> _Requirement 1_:
Decide whether each statement agrees with the forum thread. For each one, answer yes or no and quote the words of the thread that decide it.
(a) The Hough loader that jkiser96 describes had a 32-foot blade.
(b) grandview gives a price for the machine.
(c) Danhoe's 1959 Michigan 75A came with a heater.
> _Requirement 2_: In the forum thread, what engine did Danhoe's 1959 Michigan 75A come with?
> _Requirement 3_: Name every poster in the forum thread who quotes another poster, along with the poster each one quotes.
++++ Source text ++++
It was used right behind were it's sitting and for years down in West Seneca .


----------



## Milwaukee (Dec 28, 2007)

Wow it sure big one I have see. I wish I could buy this then use for snowstorm in North Michigan.

Why don't you try buy that then use for big snowstorm.

I bet this could pull stump like this one.


----------



## JD Dave (Mar 20, 2007)

That things a beast. If I buy it it, will you drive it across the border for me, please Grandview.


----------



## grandview (Oct 9, 2005)

JD Dave;525434 said:


> That things a beast. If I buy it it, will you drive it across the border for me, please Grandview.


OK Then we don't have to worry about tolls going over the Peace Bridge to the Ballet!payup


----------



## JD Dave (Mar 20, 2007)

grandview;525458 said:


> OK Then we don't have to worry about tolls going over the Peace Bridge to the Ballet!payup


Fine, I'll buy at the ballet!!!


----------



## sk187 (Dec 7, 2006)

Wow, big - any idea on the price and push box size?


----------



## grandview (Oct 9, 2005)

The box size I think is 24ft.Not sure on price.


----------



## apik1 (Mar 25, 2007)

I stopped and checked that thing out last week


----------



## jkiser96 (Sep 19, 2006)

A guy I used to work for had an old Hough loader that had a 32' blade. They used it at shopping centers in Carmel. We always had to take the cab off & truck it & the blade to the mal & then drive the loader. It was an absolute horse moving snow.


----------



## KCB (Jan 22, 2006)

Looks like a real life TONKA toy, and about ten tonnes o' fun:salute:


----------



## scholzee (Nov 9, 2001)

There is a similar looking one at the NAPA main warehouse on Wherle


----------



## Danhoe (Oct 15, 2007)

That is a Michigan wheel dozer made in the late 1950's or early 60's I grew up on a 1959 Michigan 75A, it came with a Detroit diesel, that machine did not come with a heater, they make you go deaf. My dad took the cab of his so you could see better, I plowed alot of snow with his and it was COLD. Dan


----------



## NJ Plowman (Dec 10, 2003)

Danhoe;527100 said:


> they make you go deaf


What was that? I didn't hear you!


----------



## Idealtim (Jan 15, 2006)

The pic from the front looks funny, the cab is too small!
++++ Data ++++
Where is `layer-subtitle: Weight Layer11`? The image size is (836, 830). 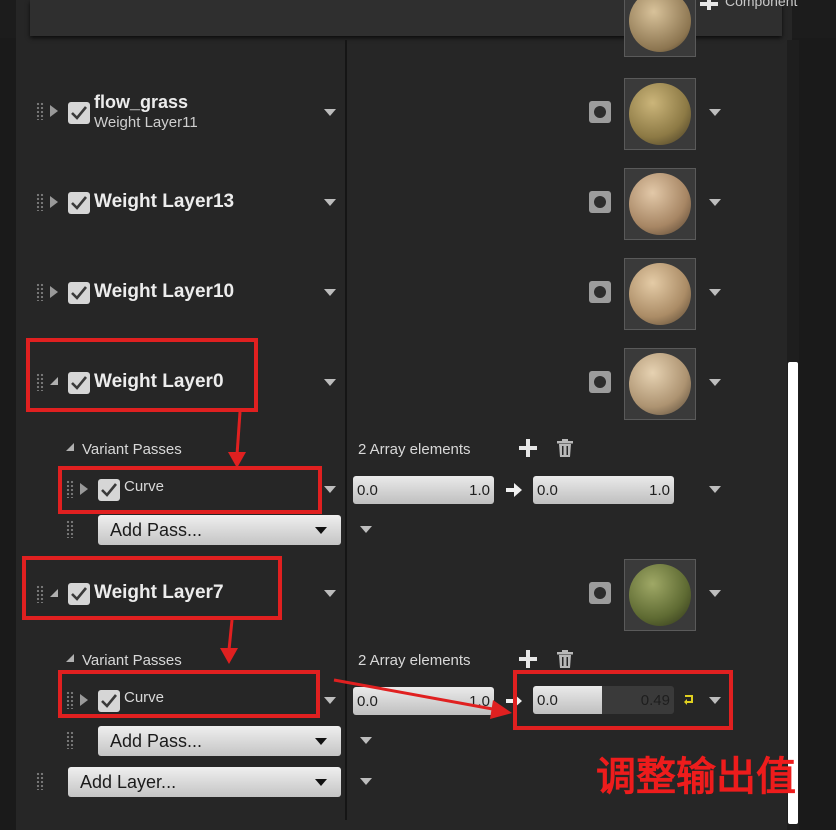
layer-subtitle: Weight Layer11 is located at coordinates (146, 122).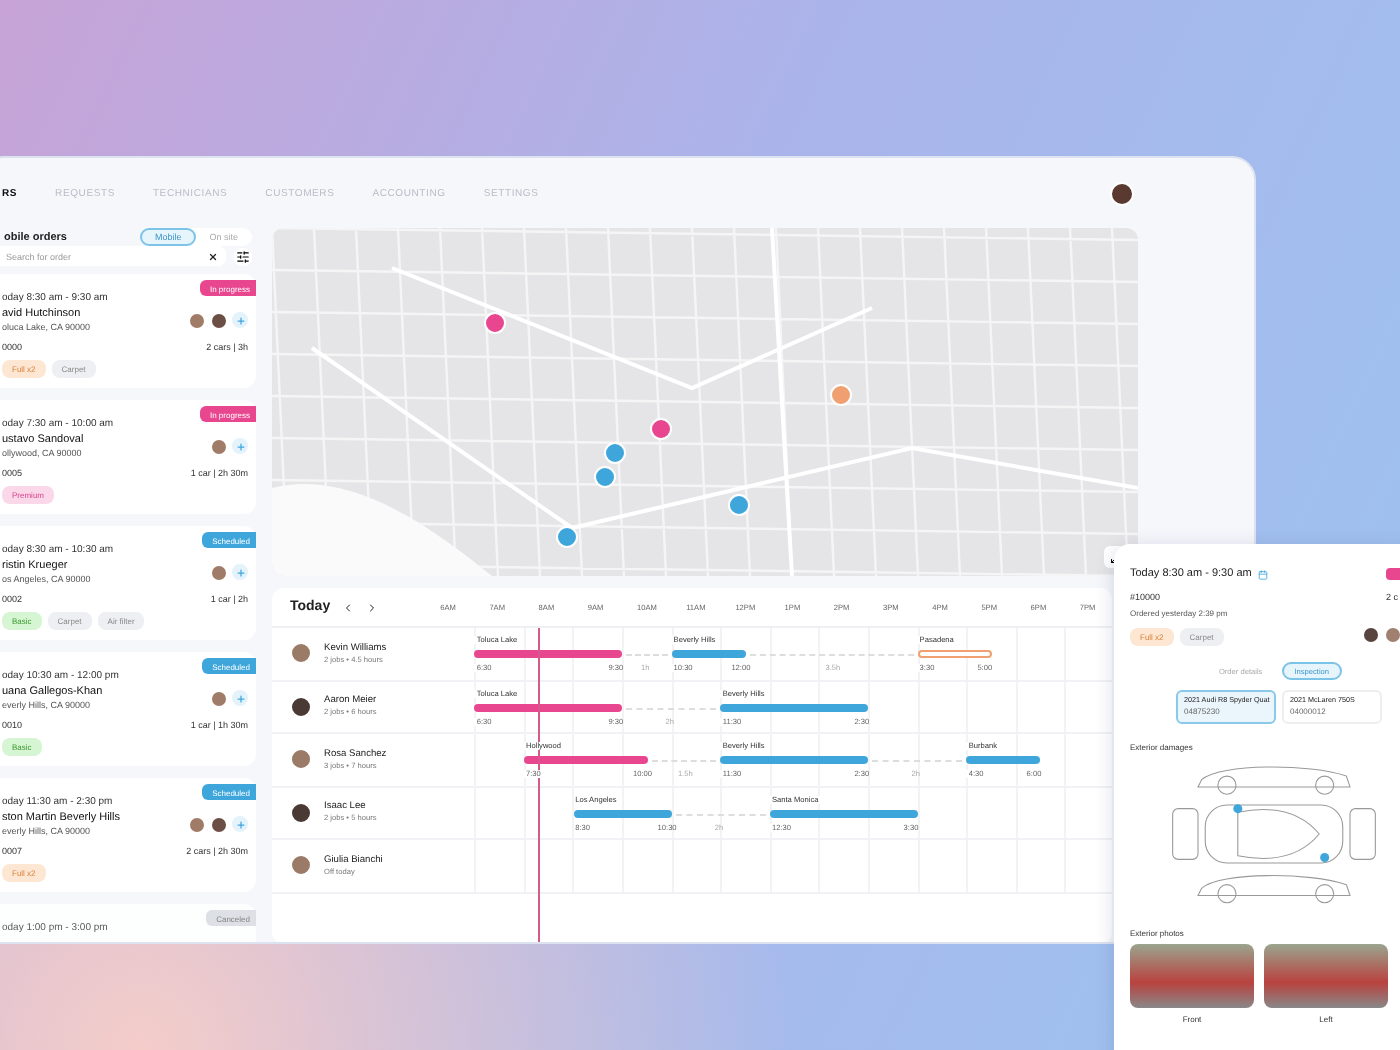  I want to click on filter-icon, so click(243, 256).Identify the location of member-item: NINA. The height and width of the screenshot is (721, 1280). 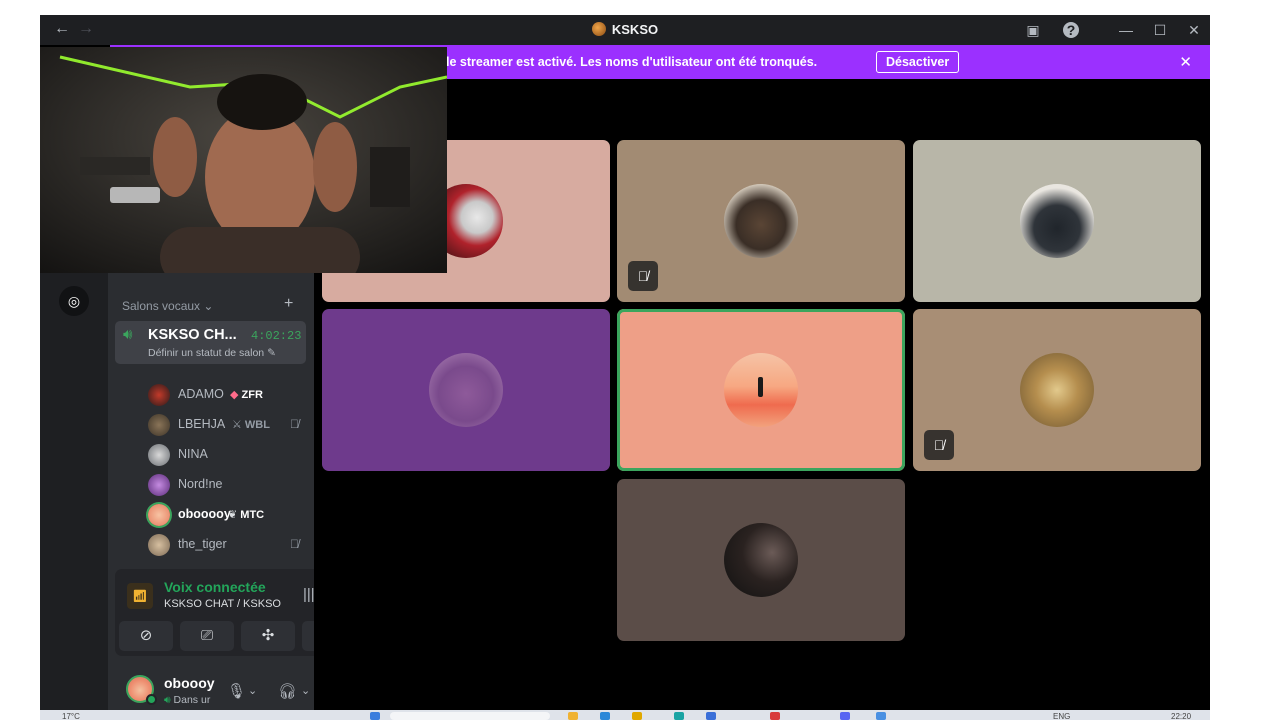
++++
> _Response 1_:
(a) Yes: "had an old Hough loader that had a 32' blade"
(b) No: "Not sure on price."
(c) No: "that machine did not come with a heater"

> _Response 2_: A Detroit diesel.

> _Response 3_:
grandview quotes JD Dave.
JD Dave quotes grandview.
NJ Plowman quotes Danhoe.